On Tue, 2003-10-21 at 18:51, Guido van Rossum wrote:
this is a bit OT and too late, but given that our closed over variables are read-only, I'm wondering whether, having a 2nd chance, using cells and following mutations in the enclosing scopes is really worth it, we kind of mimic Scheme and relatives but there outer scope variables are also rebindable. Maybe copying semantics not using cells for our closures would not be too insane, and people would not be burnt by trying things like this:
for msg in msgs: def onClick(e): print msg panel.append(Button(msg,onClick=onClick))
which obviously doesn't do what one could expect today. OTOH as for general mutability, using a mutable object (list,...) would allow for mutability when one really need it (rarely).
I think copying semantics would be too surprising.
It was done this way because not everybody agreed that closed-over variables should be read-only, and the current semantics allow us to make them writable (as in Scheme, I suppose?) if we can agree on a syntax to declare an "intermediate scope" global.
Maybe "global x in f" would work?
Woo hoo. I'm happy to hear you've had a change of heart on this topic. I think a simple, declarative statement would be clearer than assigning to an attribute of a special object.
If a special object, like __global__, existed, could you create an alias, like:
surprise = __global__ surprise.x = 1 print __global__.x
It would apparently also allow you to use a local and global variable with the same name in the same scope. That's odd, although I suppose it would be clear from context whether the local or global was intended.
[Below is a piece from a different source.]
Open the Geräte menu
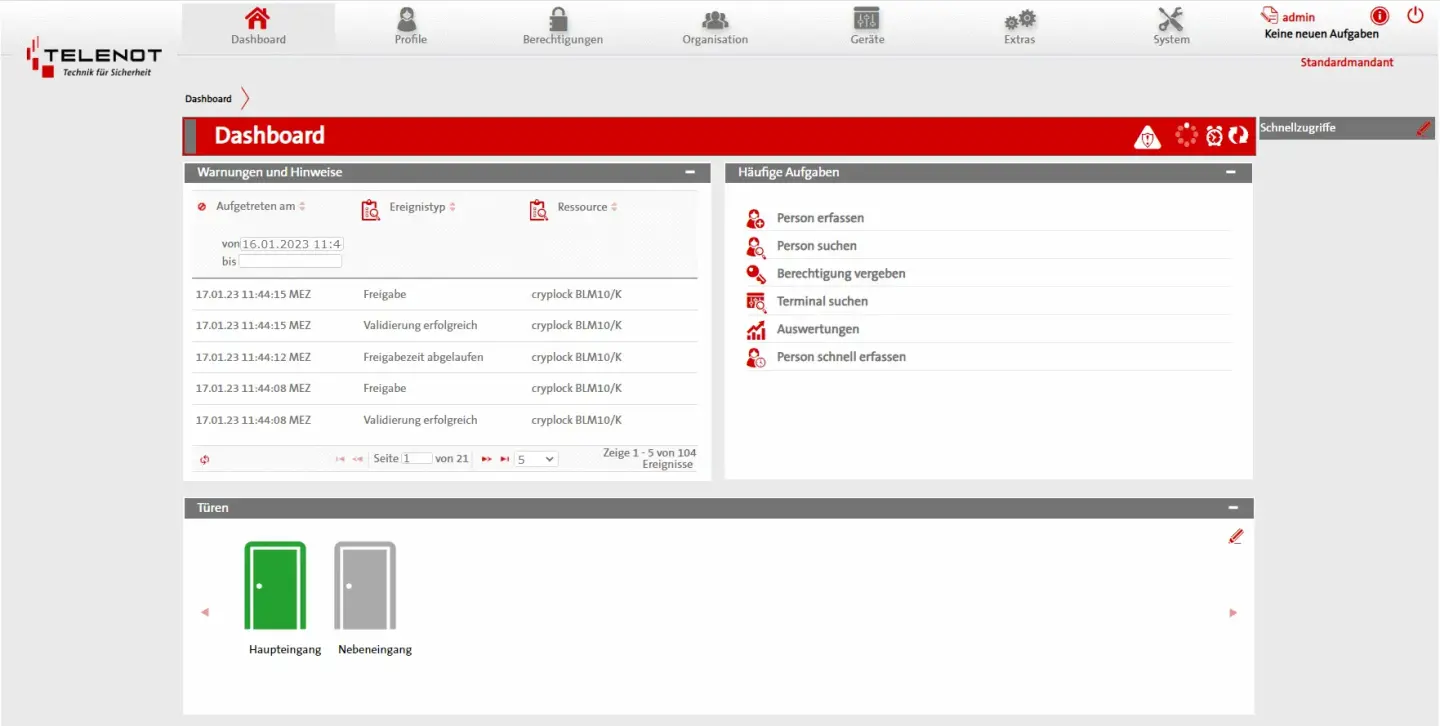Image resolution: width=1440 pixels, height=726 pixels. pos(867,27)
def outer(): x = 1 def intermediate(): x = 2 def inner(): global x in outer x = 42 inner() print x # prints 2 intermediate() print x # prints 42
I would prefer to see a separate statement similar to global that meant "look for the nearest enclosing binding." Rather than specifying that you want to use x from outer, you could only say you don't want x to be local. That means you'd always get intermediate.
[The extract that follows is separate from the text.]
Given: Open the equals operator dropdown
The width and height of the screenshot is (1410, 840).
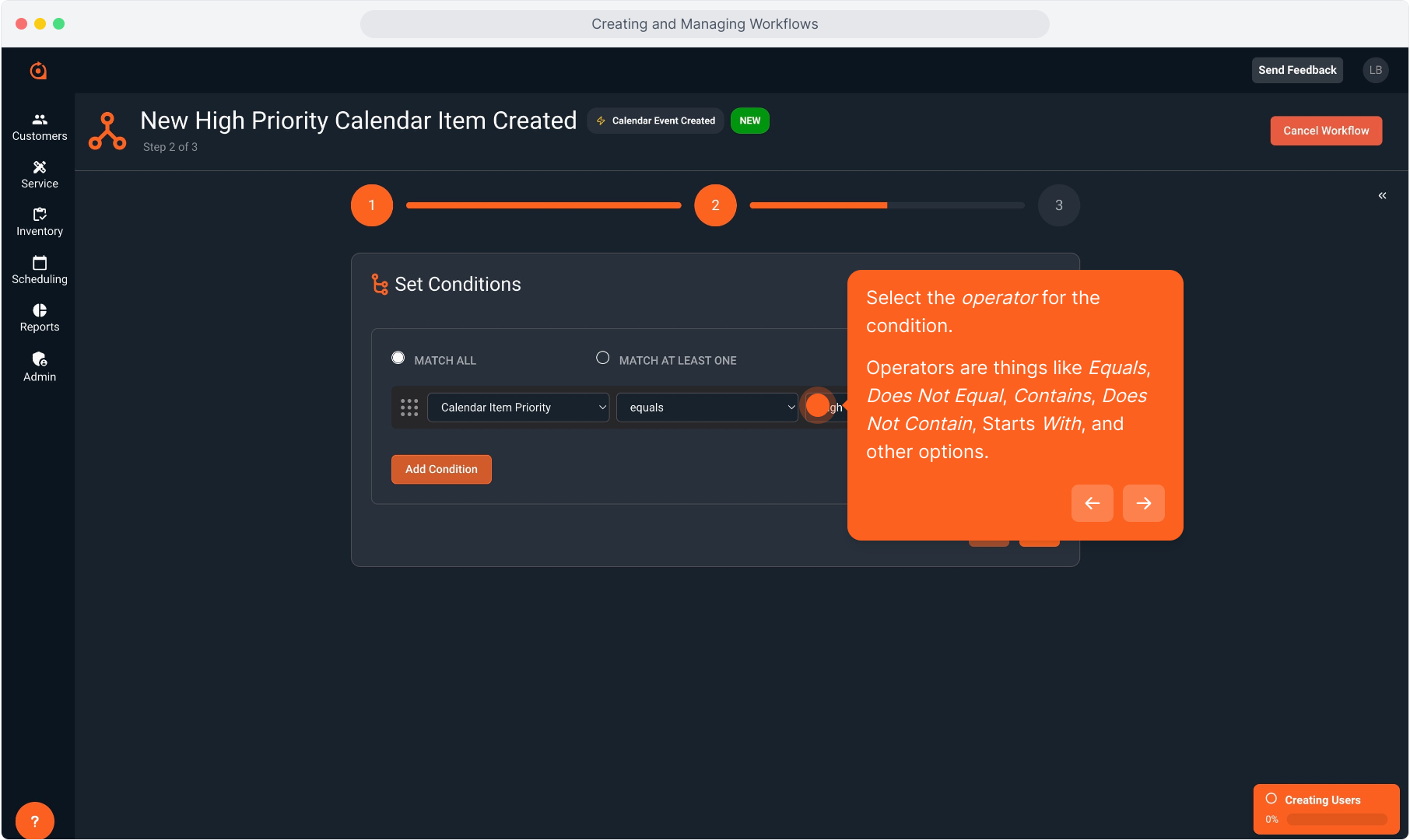Looking at the screenshot, I should pyautogui.click(x=707, y=408).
I think this choice is more modular. If you can re-bind a non-local variable, then the name of the function where it is initially bound isn't that interesting. It would be safe, for example, to move it to another place in the function hierarchy without affecting the semantics of the program -- except that in the case of "global x in outer" you'd have to change all the referring global statements. Or would the semantics be to create a binding for x in outer, even if it didn't already exist?